Re: RFC: Audit Kernel Container IDs

From: Eric W. Biederman
Date: Mon Sep 18 2017 - 22:45:37 EST

Richard Guy Briggs <rgb@xxxxxxxxxx> writes:

> On 2017-09-14 12:33, Eric W. Biederman wrote:
>> Richard Guy Briggs <rgb@xxxxxxxxxx> writes:
>> > The trigger is a pseudo filesystem (proc, since PID tree already exists)
>> > write of a u64 representing the container ID to a file representing a
>> > process that will become the first process in a new container.
>> > This might place restrictions on mount namespaces required to define a
>> > container, or at least careful checking of namespaces in the kernel to
>> > verify permissions of the orchestrator so it can't change its own
>> > container ID.
>> Why a u64?
> u32 will roll too quickly. UUID is large enough that it adds
> significantly to audit record bandwidth. I'd prefer u64, but can look
> at the difference of accommodating a UUID...
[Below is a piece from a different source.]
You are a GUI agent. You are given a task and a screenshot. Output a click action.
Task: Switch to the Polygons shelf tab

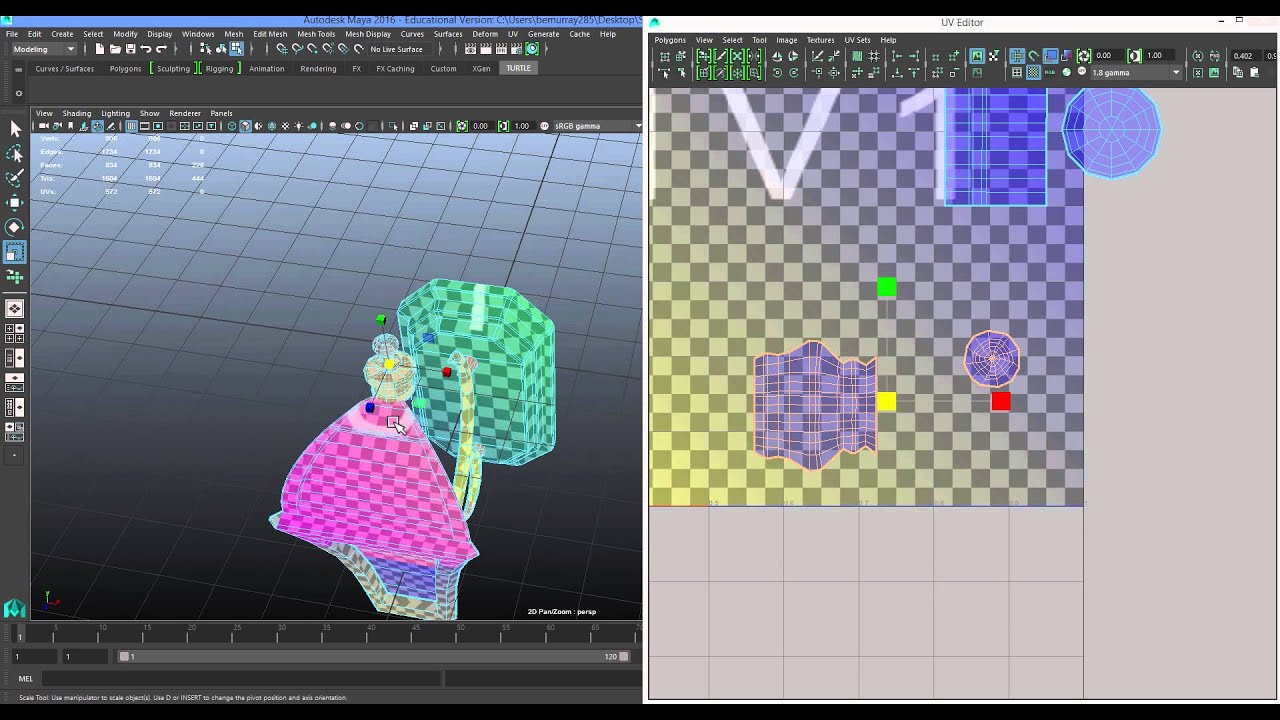point(125,68)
I was imagining a string might be better. As for the purposes of audit
it is just a byte string you regurgitate.

>> Why a proc filesystem write and not a magic audit message?
> A magic audit message requires CAP_AUDIT_WRITE, which we'd like to use
> sparingly. Given that orchestrators will already require it to send
> the mandatory AUDIT_VIRT_*, this doesn't seem like an unreasonable burden.
> I was originally leaning towards an audit message trigger or a syscall.
>> I don't like the fact that the proc filesystem entry is likely going to
>> be readable and abusable by non-audit contexts?
> This proposal wasn't going to start with that link being readable, but
> its filesystem structure and link names would be, perhaps giving away
> too much already.
> I think we will need to find a way for the orchestrator or one of its
> authorized agents to read this information while blocking reads from
> unauthorized agents, otherwise this would be of very limited use.

Something that is set only for future audit messages seems reasonable.
Once you start reading this from something other than audit messages I
get neverous, that people will use this beyond audit for things it is
not intended for.

>> Why the ability to change the containerid? What is the use case you are
>> thinking of there?
> This was covered in the end of the conversation with Paul Moore (that
> maybe you got tired reading?)

I have not had time to review everything. As I was busy preparing for my
wedding and am now in the middle of my honeymoon.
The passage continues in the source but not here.